The central amygdala (CEA) is a brain region that consists of primarily GABAergic neurons. It has been widely investigated for its role in many innate and adaptive behaviors, such as appetitive and defensive behaviors. Despite the complex functions of CEA, the molecular diversity of CEA neurons has not been systemically examined. Here, we performed single-cell RNA-sequencing (scRNA-Seq) in the CEA to classify the molecularly defined neuron types in this region. Single-cell RNA sequencing was focused on the central amygdala (CEA). For visually guided dissection of the CEA, we used the fluorescent boundaries of the robust PBN to CEA axon projection. This specifically labels the CEA but not surrounding nuclei without directly expressing a transgene in neurons to be analyzed by scRNA-Seq. For this, male C57Bl/6J mice were bilaterally injected with AAV2/1-CAG-GFP into the parabrachial nucleus (PBN).
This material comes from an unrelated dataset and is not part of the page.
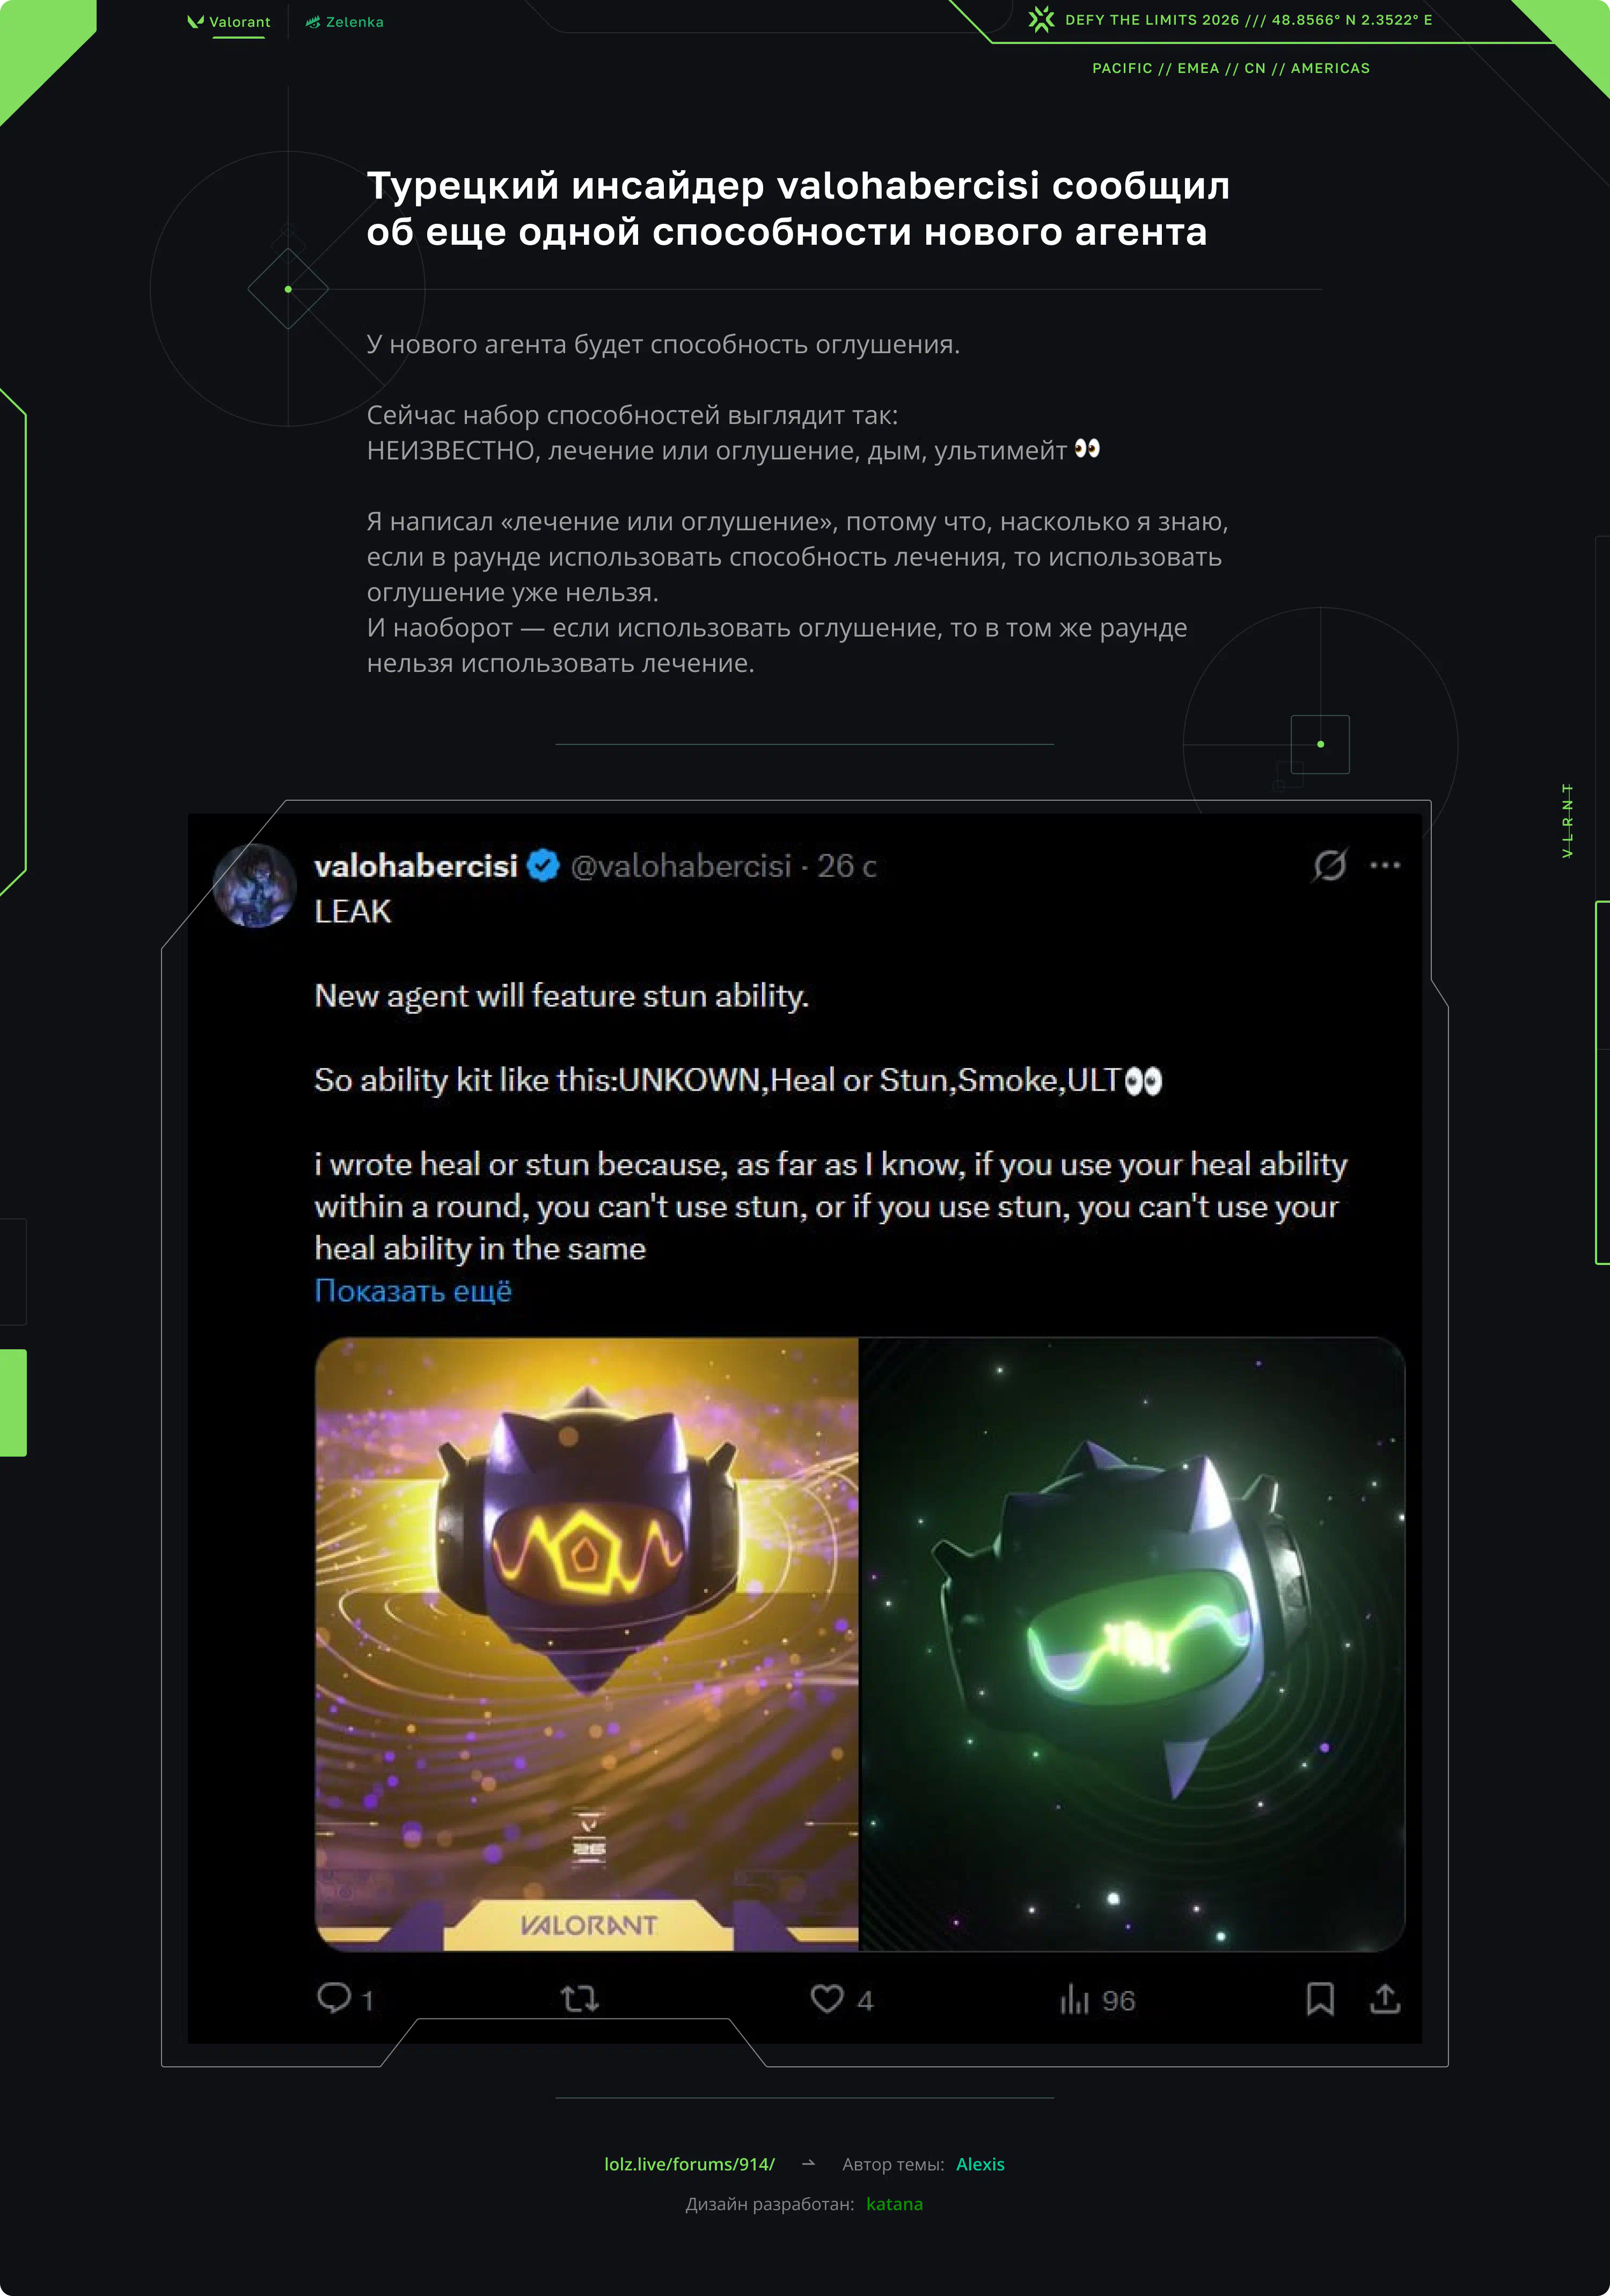Like the tweet with heart icon
This screenshot has width=1610, height=2296.
827,1998
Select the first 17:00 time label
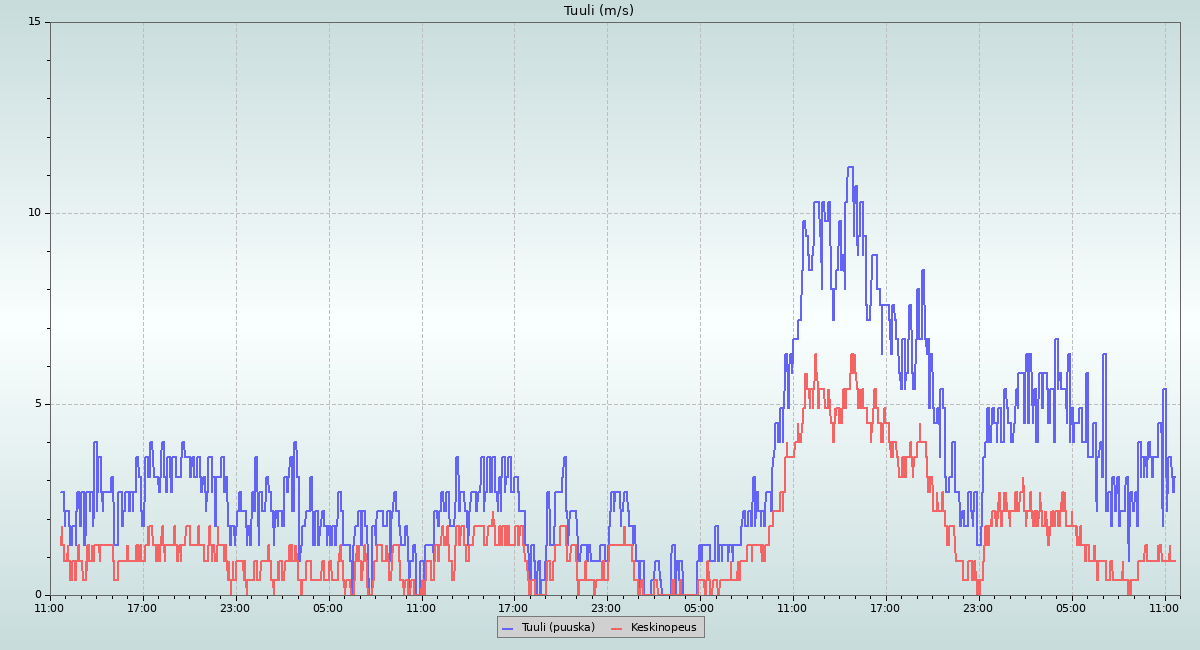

Four weeks after PBN injection, mice were sacrificed, and the CEA was identified and dissected based on specific labeling of afferent fibers from the PBN. The manual single-cell sorting procedure to isolate non-fluorescent cell bodies from micro-dissected brain slices was similar to a previously described protocol (Hempel et al., 2007). Briefly, mice were deeply anesthetized with isoflurane and decapitated to collect 300 µm coronal brain slices. The CEA was manually dissected with spring scissors using the GFP signal as guidance. Two to three tissue sections from each animal were taken to cover the entire CEA and subjected to protease digestion, after which cells were dissociated. Intact neurons were manually selected into individual wells. Neurons collected from seven animals were pooled for sequencing.